Negotiations were finalised in November 2010 and the relevant parties are now in the process of ratifying theAgreement through their internal procedures. In the EU this means that both the European Parliament and the Council of Ministers must give their approval. The Council adopted a decision on December 17th authorising the signature of ACTA, and the text now passes to the European Parliament for ratification. The International Trade Committee (INTA) and the Legal Affairs Committee (JURI) have already asked the Parliament’s Legal Services for advice on the agreement, and then the INTA Committee will produce a report with input in the form of opinions from the Development Committee (DEVE), the Industry, Research and Energy Committee (ITRE) and the JURI Committee.

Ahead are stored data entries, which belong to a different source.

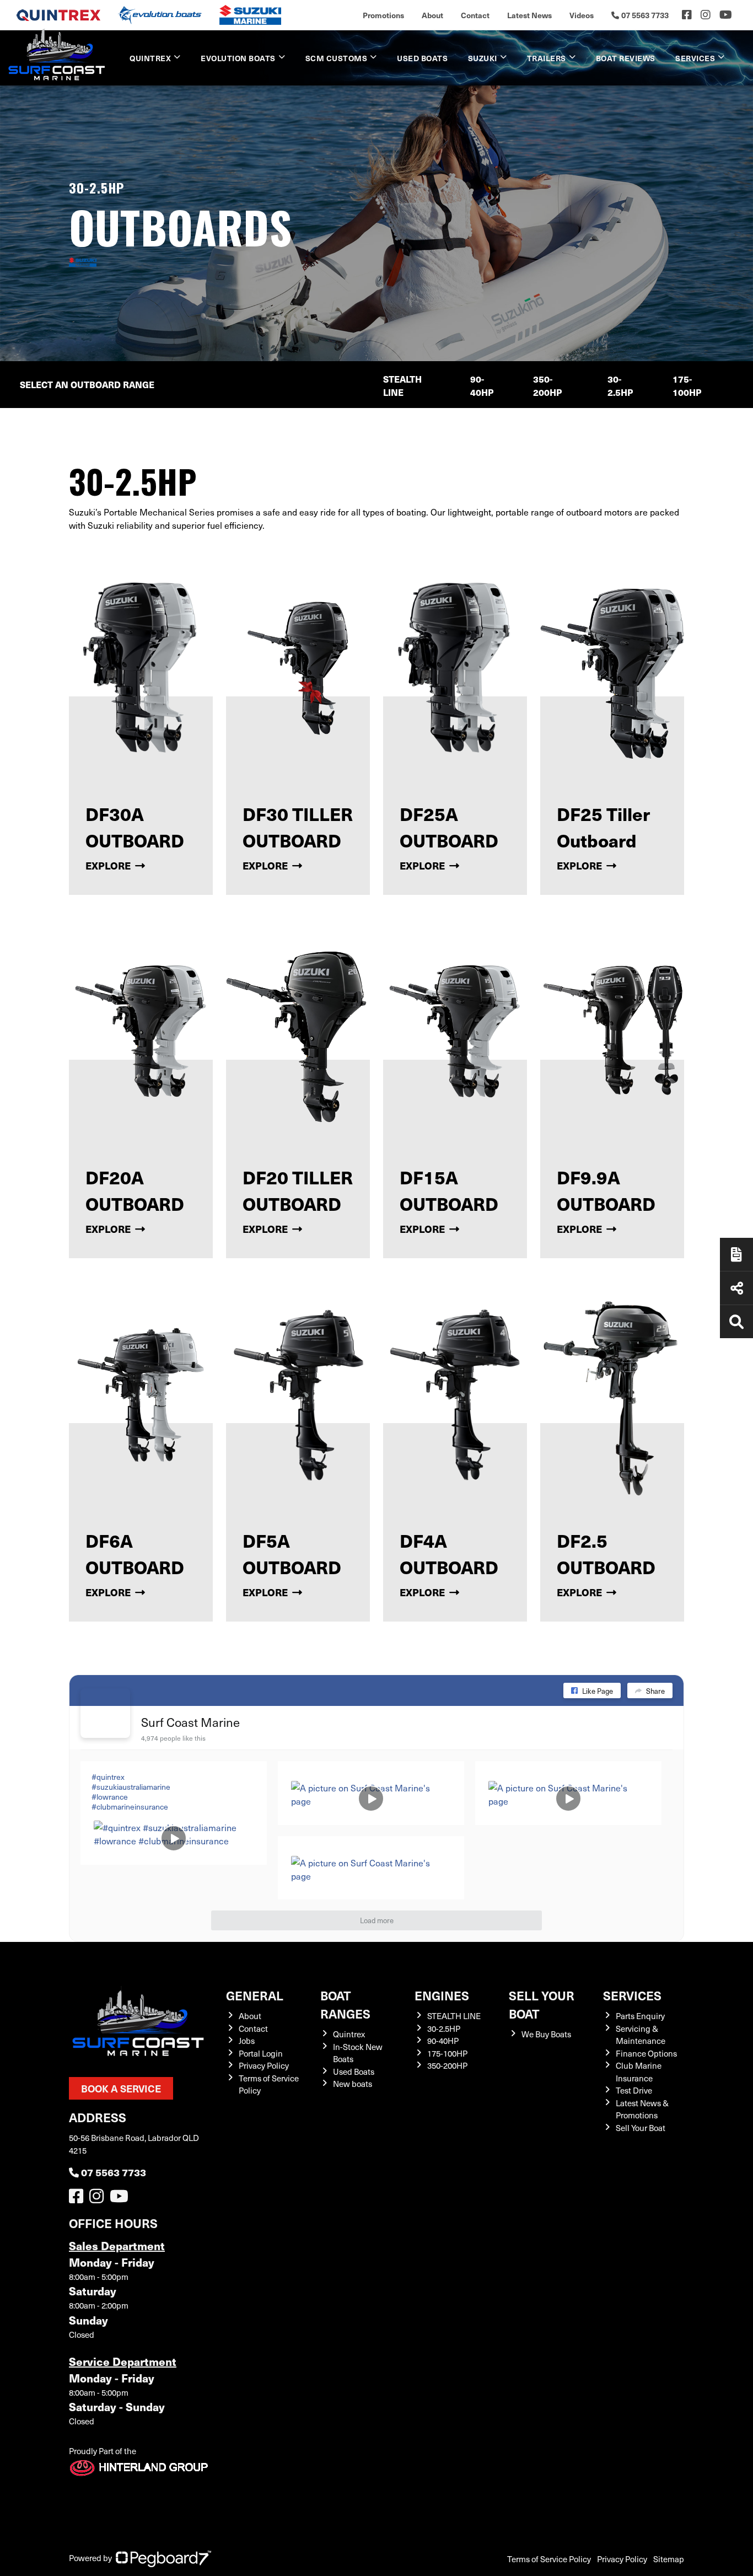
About (432, 14)
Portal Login (261, 2053)
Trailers (546, 57)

On 24 November 2010 the European Parliament adopted a Resolution in which we called on the Commission to confirm that ACTA’s implementation will have no impact on fundamental rights and data protection. MEPs welcomed the Commission’s confirmation that the ACTA provisions will be fully in line with EU law and that neither personal searches nor the so-called ‘three strikes and out’ procedure will be introduced. The Parliament also emphasised that any decision taken by the Commission as part of the ACTA Committee must not unilaterally change the agreement’s content, and that therefore any proposed change must be approved by the Parliament and the Council.
ALDE will finalise its decision on whether to support the agreement or not once the legal advice and INTA committee report are available and only if concerns about interference with internet freedoms and other civil liberties can be assuaged.